Top of Listed entries
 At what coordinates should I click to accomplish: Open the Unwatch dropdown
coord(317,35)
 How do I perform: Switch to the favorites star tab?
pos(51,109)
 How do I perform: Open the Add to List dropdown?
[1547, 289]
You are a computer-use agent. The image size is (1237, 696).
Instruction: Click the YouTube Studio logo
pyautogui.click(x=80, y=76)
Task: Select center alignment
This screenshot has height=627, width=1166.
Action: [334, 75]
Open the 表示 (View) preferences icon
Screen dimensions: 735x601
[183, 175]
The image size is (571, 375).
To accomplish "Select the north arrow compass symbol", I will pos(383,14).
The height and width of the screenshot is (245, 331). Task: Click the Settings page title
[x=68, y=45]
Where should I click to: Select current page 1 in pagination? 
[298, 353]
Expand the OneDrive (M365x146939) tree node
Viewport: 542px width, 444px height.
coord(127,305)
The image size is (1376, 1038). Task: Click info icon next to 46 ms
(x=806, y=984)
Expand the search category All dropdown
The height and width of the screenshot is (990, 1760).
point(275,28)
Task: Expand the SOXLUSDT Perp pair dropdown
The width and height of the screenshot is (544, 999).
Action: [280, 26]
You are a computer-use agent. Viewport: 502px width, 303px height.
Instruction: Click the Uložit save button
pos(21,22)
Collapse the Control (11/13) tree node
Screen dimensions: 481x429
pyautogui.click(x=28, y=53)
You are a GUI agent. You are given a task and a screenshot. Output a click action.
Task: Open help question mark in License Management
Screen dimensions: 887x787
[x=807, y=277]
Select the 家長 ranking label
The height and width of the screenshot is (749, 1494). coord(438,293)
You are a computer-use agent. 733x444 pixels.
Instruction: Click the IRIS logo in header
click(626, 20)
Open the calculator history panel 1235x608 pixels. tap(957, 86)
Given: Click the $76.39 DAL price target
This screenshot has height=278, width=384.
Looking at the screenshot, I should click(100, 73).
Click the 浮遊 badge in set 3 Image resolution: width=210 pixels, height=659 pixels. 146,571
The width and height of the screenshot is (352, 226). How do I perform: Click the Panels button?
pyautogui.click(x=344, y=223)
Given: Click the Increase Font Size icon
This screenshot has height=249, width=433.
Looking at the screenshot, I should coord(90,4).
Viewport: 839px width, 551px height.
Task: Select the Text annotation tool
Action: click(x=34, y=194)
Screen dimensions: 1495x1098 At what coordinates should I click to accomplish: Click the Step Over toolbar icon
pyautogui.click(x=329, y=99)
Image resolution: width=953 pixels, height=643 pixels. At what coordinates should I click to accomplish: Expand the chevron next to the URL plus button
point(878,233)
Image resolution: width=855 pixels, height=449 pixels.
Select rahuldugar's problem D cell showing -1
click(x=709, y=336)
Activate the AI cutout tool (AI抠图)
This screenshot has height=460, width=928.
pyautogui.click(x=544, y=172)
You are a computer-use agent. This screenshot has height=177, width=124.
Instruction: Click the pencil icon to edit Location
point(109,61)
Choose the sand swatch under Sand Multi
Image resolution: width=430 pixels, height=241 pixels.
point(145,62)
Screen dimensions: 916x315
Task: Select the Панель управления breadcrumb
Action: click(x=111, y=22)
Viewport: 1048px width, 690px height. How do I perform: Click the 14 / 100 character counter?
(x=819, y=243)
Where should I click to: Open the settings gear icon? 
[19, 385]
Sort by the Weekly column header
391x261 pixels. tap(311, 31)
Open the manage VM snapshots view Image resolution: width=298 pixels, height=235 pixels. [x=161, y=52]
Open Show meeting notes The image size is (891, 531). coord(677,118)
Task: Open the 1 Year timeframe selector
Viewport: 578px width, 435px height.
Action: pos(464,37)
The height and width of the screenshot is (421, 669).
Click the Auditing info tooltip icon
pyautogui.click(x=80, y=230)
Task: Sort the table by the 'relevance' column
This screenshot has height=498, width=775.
Bottom of Listed entries
Exercise aim –
Every record above must appear again in the answer, unchanged.

Answer to this exercise –
 At what coordinates should I click to accomplish: Open the Unwatch dropdown
coord(317,35)
 How do I perform: Switch to the favorites star tab?
pos(51,109)
 How do I perform: Open the Add to List dropdown?
[1547, 289]
You are a computer-use agent. The image size is (1237, 696).
Instruction: Click the YouTube Studio logo
pyautogui.click(x=80, y=76)
Task: Select center alignment
This screenshot has height=627, width=1166.
Action: [334, 75]
Open the 表示 (View) preferences icon
Screen dimensions: 735x601
[183, 175]
The image size is (571, 375).
To accomplish "Select the north arrow compass symbol", I will pos(383,14).
The height and width of the screenshot is (245, 331). Task: Click the Settings page title
[x=68, y=45]
Where should I click to: Select current page 1 in pagination? 
[298, 353]
Expand the OneDrive (M365x146939) tree node
Viewport: 542px width, 444px height.
coord(127,305)
The image size is (1376, 1038). Task: Click info icon next to 46 ms
(x=806, y=984)
Expand the search category All dropdown
The height and width of the screenshot is (990, 1760).
point(275,28)
Task: Expand the SOXLUSDT Perp pair dropdown
The width and height of the screenshot is (544, 999).
Action: [280, 26]
You are a computer-use agent. Viewport: 502px width, 303px height.
Instruction: Click the Uložit save button
pos(21,22)
Collapse the Control (11/13) tree node
Screen dimensions: 481x429
pyautogui.click(x=28, y=53)
You are a GUI agent. You are given a task and a screenshot. Output a click action.
Task: Open help question mark in License Management
Screen dimensions: 887x787
[x=807, y=277]
Select the 家長 ranking label
The height and width of the screenshot is (749, 1494). coord(438,293)
You are a computer-use agent. 733x444 pixels.
Instruction: Click the IRIS logo in header
click(626, 20)
Open the calculator history panel 1235x608 pixels. tap(957, 86)
Given: Click the $76.39 DAL price target
This screenshot has height=278, width=384.
Looking at the screenshot, I should click(100, 73).
Click the 浮遊 badge in set 3 Image resolution: width=210 pixels, height=659 pixels. 146,571
The width and height of the screenshot is (352, 226). How do I perform: Click the Panels button?
pyautogui.click(x=344, y=223)
Given: Click the Increase Font Size icon
This screenshot has height=249, width=433.
Looking at the screenshot, I should coord(90,4).
Viewport: 839px width, 551px height.
Task: Select the Text annotation tool
Action: click(x=34, y=194)
Screen dimensions: 1495x1098 At what coordinates should I click to accomplish: Click the Step Over toolbar icon
pyautogui.click(x=329, y=99)
Image resolution: width=953 pixels, height=643 pixels. At what coordinates should I click to accomplish: Expand the chevron next to the URL plus button
point(878,233)
Image resolution: width=855 pixels, height=449 pixels.
Select rahuldugar's problem D cell showing -1
click(x=709, y=336)
Activate the AI cutout tool (AI抠图)
This screenshot has height=460, width=928.
pyautogui.click(x=544, y=172)
You are a computer-use agent. This screenshot has height=177, width=124.
Instruction: Click the pencil icon to edit Location
point(109,61)
Choose the sand swatch under Sand Multi
Image resolution: width=430 pixels, height=241 pixels.
point(145,62)
Screen dimensions: 916x315
Task: Select the Панель управления breadcrumb
Action: click(x=111, y=22)
Viewport: 1048px width, 690px height. How do I perform: Click the 14 / 100 character counter?
(x=819, y=243)
Where should I click to: Open the settings gear icon? 
[19, 385]
Sort by the Weekly column header
391x261 pixels. tap(311, 31)
Open the manage VM snapshots view Image resolution: width=298 pixels, height=235 pixels. [x=161, y=52]
Open Show meeting notes The image size is (891, 531). coord(677,118)
Task: Open the 1 Year timeframe selector
Viewport: 578px width, 435px height.
Action: pos(464,37)
The height and width of the screenshot is (421, 669).
Click the Auditing info tooltip icon
pyautogui.click(x=80, y=230)
Task: Sort the table by the 'relevance' column
This screenshot has height=498, width=775.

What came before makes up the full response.